Furthermore, I am in the process of crafting a SurveyController. This controller is intended to facilitate the testing of our established objectives. To ensure controlled access to its members, it is imperative to place the [Authorize] attribute above the controller. This step validates the token's validity before granting access.

using JWTAuth.Data.Repositories.GeneralRepositories;
using JWTAuth.Data.Repositories;
using Microsoft.AspNetCore.Mvc;
using Microsoft.AspNetCore.Authorization;
using JWTAuth.Data.Entities;

namespace JWTAuth.Controllers
{
    [Authorize]
    [Route("api/[controller]")]
    [ApiController]
    public class SurveyController : Controller
    {
        private readonly ISurveyRepo _surveyRepo;
        private readonly ILogger<SurveyController> _logger;
        private readonly UnitOfWorkFilter _uow;


        public SurveyController(ILogger<SurveyController> logger,
                                UnitOfWorkFilter unitOfWork,
                                ISurveyRepo surveyRepo)
        {
            _logger = logger;
            _uow = unitOfWork;
            _surveyRepo = surveyRepo;
        }

        // GET ALL: api/<SurveyController>
        [HttpGet]
        public async Task<IEnumerable<Survey>?> GetAll()
        {
            var surveys = await _surveyRepo.GetAllAsync();
            return surveys;
        }
        
        // GET api/<SurveyController>/5
        [HttpGet("{id}")]
        public async Task<Survey?> Get(int id)
        {
            var survey = await _surveyRepo.GetAsync(1);
            return survey;
        }
   }
}

Build your solution and run JWTAuth RESTful API project. As it shown in the picture, Swagger appears like this:

Should you attempt to access the methods within this page without generating a valid token, an unauthorized error will be encountered. This security measure guarantees that only authorized users can interact with the Survey's methods.

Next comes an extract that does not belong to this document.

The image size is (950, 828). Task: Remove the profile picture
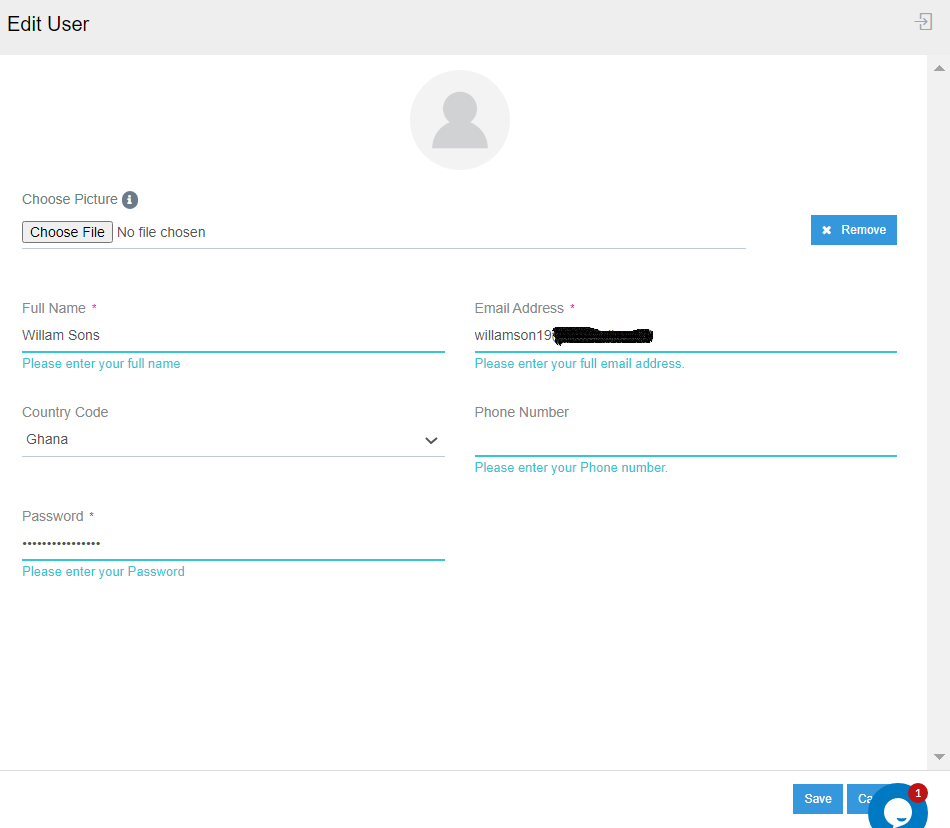click(x=853, y=230)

I copied the generated token and entered it into the designated input area within the popup page, accessed by clicking on the Authorize button.

Click on Authorize button and then close the popup.

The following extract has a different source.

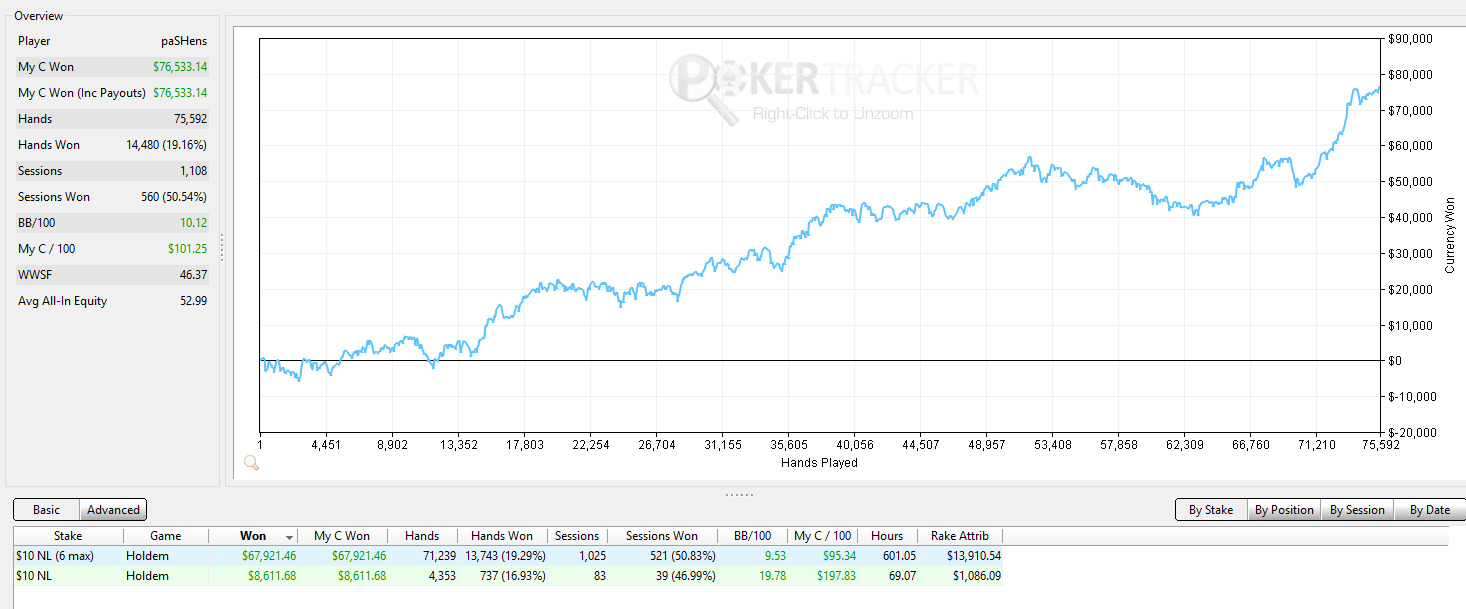Switch to the Basic view

click(x=46, y=510)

Now, you can attempt to execute the methods within the SurveyController. By clicking on the respective SurveyController method, if your token is valid, the method will return the expected result values. Conversely, if the token is invalid, an Unauthorized error will be encountered.

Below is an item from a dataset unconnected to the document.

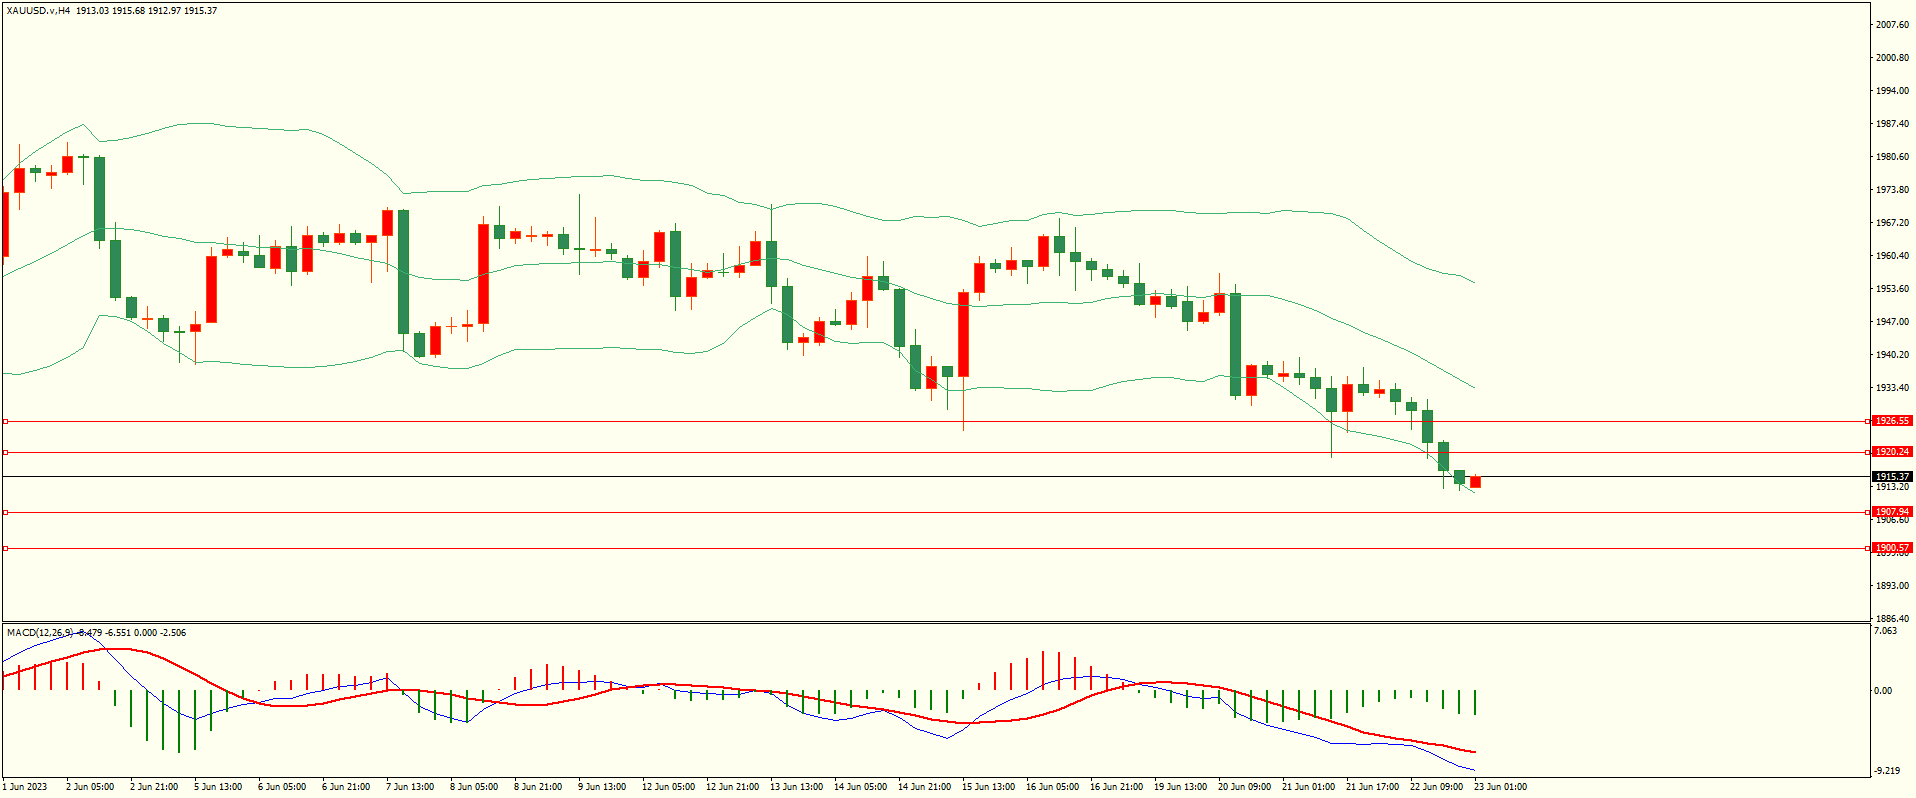The image size is (1916, 798).
Task: Grab the left handle of the 1926.55 line
Action: (x=5, y=422)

In certain scenarios, even after meticulously completing all the requisite steps within the Swagger page, including the generation of tokens in the authorization segment, an unexpected hurdle may arise during the execution of Get/Post programs. At this juncture, the program endeavors to validate the token, only to be met with an exception, which is visually depicted in the subsequent image.

In certain instances, a crucial element was absent: the System.IdentityModel.Tokens.Jwt NuGet package. Astonishingly, despite a seamless compilation and execution process, the API testing phase revealed a significant hiccup in the form of an 'invalid token' error. Remarkably, the simple installation of the System.IdentityModel.Tokens.Jwt package breath life into the solution, seamlessly rectifying the issue without necessitating a single alteration to the codebase. You can also refer to following link to get more information.

• https://stackoverflow.com/a/73126849/2468916

In culmination, I extend my sincerest gratitude to each esteemed reader who has devoted their valuable time to delve into the intricacies of JWT implementation in RESTful API using ASP.NET Core. May the challenges you face be met with courage, the hurdles with determination, and the successes with a sense of accomplishment. In your endeavors, may you find the path to your goals illuminated, and may you continue to strive for excellence. Thank you for being a part of this discourse, and I send you my best wishes for every success that lies ahead.